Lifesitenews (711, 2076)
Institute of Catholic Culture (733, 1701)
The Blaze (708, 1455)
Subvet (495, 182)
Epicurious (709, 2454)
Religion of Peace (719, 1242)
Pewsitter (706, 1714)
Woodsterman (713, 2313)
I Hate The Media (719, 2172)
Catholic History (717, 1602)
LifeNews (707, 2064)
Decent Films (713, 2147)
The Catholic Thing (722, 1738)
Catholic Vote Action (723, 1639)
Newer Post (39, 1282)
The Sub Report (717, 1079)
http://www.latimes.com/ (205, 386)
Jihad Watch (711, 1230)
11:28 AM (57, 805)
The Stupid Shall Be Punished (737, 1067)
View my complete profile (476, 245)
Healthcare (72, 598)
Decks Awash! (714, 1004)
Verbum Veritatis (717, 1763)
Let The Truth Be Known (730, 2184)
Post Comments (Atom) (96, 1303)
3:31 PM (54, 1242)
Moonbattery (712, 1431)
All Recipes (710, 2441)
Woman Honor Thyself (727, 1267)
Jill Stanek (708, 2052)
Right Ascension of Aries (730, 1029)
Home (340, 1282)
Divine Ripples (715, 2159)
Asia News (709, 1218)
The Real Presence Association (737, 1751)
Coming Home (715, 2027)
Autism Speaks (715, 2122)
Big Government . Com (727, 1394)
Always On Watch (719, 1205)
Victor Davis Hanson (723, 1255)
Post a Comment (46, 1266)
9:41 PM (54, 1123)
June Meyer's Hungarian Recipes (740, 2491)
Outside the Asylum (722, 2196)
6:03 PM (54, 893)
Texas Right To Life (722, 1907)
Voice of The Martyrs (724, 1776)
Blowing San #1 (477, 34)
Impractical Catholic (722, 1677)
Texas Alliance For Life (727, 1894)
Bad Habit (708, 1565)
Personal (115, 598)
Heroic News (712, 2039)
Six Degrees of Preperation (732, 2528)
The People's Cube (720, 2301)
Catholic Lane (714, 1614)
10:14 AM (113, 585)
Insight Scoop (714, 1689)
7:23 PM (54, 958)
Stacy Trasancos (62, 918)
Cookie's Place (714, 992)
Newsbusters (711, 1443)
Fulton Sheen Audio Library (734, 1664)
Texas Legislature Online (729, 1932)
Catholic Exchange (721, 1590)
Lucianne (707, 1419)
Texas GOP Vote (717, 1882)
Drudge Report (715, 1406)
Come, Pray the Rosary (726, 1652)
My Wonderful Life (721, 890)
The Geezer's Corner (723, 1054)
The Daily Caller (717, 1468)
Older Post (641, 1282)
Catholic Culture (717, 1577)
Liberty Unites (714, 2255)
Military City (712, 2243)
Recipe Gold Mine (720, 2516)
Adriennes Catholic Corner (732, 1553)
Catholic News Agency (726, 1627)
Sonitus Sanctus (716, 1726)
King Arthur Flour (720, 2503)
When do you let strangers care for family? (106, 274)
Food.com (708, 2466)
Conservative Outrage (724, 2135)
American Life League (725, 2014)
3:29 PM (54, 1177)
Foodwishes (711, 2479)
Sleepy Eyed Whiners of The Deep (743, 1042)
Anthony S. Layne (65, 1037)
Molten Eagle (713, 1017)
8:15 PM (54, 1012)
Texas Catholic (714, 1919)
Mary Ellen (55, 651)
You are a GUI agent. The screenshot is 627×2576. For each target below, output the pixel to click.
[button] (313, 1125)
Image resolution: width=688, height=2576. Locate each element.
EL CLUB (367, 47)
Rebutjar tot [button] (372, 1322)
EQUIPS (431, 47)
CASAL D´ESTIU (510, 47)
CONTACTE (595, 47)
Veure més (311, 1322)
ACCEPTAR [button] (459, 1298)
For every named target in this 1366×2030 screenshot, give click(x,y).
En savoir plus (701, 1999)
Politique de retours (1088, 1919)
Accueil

++++++++++++++++++++

* Your instructions *
Collect every line from the records above that contains the word "Culture".

* Expected answer *
Institute of Catholic Culture (733, 1701)
Catholic Culture (717, 1577)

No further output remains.